Les acerco una nota a Thomas Nagle, publicada ya hace unos años en la revista Gestión.
Lo importante es la rentabilidad
Lo que importa no es que el precio refleje los costos del producto , sino el valor económico que el cliente percibe en el producto . Para Thomas Nagle, consideraciones técnicas y tácticas aparte, hablar de precios remite, necesariamente, al concepto de negociación, en un nuevo marco en el cual el cliente parece haber dejado de preocuparse por el valor que recibe a cambio de lo que paga. Su único interés es conseguir el mejor precio posible. Suspicaz, el comprador percibe que está en una posición más ventajosa, pero delicada.
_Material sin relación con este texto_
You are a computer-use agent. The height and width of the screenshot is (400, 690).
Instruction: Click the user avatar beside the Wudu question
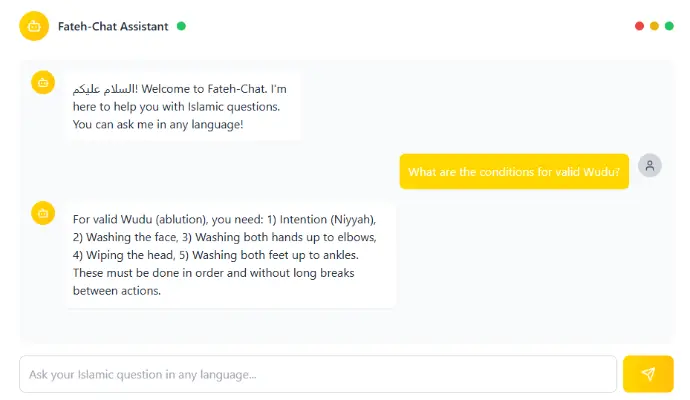pos(650,167)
Ha llegado, incluso, a dudar de que la lucha por la competitividad lo haya beneficiado. Si bien es cierto que los precios bajan y todo se negocia, los parámetros para ponderarlos son esquivos. “En ese contexto, la sensibilidad al precio deja de responder en forma unívoca a la comparación racional con el valor recibido. En la hipótesis de mínima, refleja lo que el cliente cree que le corresponde frente a lo que otros consiguen”, dice Nagle. Y agrega que, en el peor de los casos, “se convierte en un juego adictivo, en el que el ego del cliente exige más y mayores concesiones en el precio, aun cuando sabe que está tomando una decisión de compra equivocada”.
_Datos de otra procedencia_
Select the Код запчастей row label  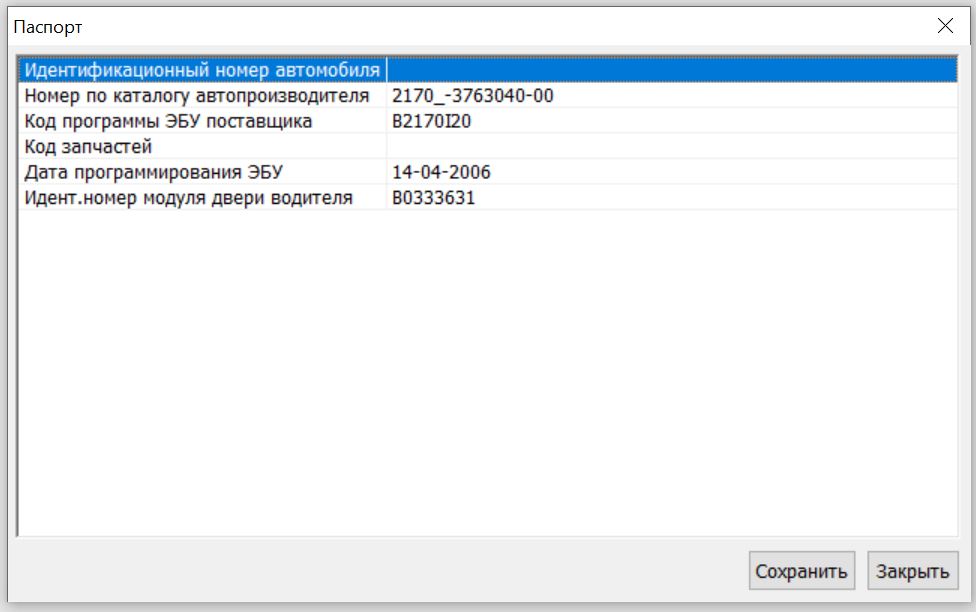pyautogui.click(x=88, y=147)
Por el otro lado, muchos se niegan a “regatear” y abandonan ese espacio para la negociación, sin siquiera abrir la primera ronda de conversaciones. “Los clientes —apunta Nagle— aprenden que el precio depende del poder de negociación y que, en tal caso, la venta deja de ser un proceso cooperativo destinado a encontrar la solución que mejor lo satisfaga, para transformarse en una controversia cuyo único objetivo es repartir ganancias.”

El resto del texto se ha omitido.